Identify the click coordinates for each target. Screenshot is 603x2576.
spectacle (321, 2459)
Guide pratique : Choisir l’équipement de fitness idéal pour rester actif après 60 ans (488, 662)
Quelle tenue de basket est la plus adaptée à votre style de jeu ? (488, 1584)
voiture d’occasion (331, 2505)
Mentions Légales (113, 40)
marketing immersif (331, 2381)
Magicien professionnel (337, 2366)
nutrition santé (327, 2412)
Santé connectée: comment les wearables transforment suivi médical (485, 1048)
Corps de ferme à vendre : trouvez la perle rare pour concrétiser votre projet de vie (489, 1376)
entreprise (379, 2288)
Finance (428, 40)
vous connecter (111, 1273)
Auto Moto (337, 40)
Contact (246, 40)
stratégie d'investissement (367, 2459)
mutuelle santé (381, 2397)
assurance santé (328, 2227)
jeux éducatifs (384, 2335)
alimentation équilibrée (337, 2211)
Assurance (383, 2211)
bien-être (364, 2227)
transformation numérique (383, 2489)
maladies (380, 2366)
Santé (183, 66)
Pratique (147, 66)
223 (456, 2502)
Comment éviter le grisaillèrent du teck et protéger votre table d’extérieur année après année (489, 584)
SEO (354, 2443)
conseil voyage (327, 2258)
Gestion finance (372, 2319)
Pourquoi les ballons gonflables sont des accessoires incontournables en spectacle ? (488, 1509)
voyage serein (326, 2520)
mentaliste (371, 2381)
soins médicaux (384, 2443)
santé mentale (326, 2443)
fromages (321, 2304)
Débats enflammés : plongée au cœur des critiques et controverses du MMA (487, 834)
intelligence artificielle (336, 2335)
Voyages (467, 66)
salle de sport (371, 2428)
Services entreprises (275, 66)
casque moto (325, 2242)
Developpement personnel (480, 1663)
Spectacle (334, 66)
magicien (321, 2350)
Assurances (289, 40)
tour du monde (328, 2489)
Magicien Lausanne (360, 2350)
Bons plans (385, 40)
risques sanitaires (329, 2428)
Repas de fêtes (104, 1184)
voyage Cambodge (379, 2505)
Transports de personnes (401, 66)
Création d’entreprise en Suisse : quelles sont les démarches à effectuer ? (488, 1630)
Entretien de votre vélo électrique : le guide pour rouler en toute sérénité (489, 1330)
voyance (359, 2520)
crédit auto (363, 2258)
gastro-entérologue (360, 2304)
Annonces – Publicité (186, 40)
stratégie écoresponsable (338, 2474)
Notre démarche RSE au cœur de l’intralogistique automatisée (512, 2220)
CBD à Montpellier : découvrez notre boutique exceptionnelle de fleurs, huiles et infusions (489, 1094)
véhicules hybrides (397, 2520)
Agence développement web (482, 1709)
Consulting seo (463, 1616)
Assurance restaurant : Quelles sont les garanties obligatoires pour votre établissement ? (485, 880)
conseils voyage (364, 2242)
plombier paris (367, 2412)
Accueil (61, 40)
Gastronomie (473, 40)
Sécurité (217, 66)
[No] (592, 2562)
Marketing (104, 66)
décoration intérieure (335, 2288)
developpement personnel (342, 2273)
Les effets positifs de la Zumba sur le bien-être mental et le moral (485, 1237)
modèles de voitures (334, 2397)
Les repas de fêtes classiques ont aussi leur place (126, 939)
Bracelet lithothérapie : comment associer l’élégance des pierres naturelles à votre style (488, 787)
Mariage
········
Only one stretch of the entries above is wanted: the lines from the one containing "Guide pratique : Choisir" through the one containing "Santé connectée: comment". Please reproduce it exactly.

RESULT OF THE TASK
Guide pratique : Choisir l’équipement de fitness idéal pour rester actif après 60 ans (488, 662)
Quelle tenue de basket est la plus adaptée à votre style de jeu ? (488, 1584)
voiture d’occasion (331, 2505)
Mentions Légales (113, 40)
marketing immersif (331, 2381)
Magicien professionnel (337, 2366)
nutrition santé (327, 2412)
Santé connectée: comment les wearables transforment suivi médical (485, 1048)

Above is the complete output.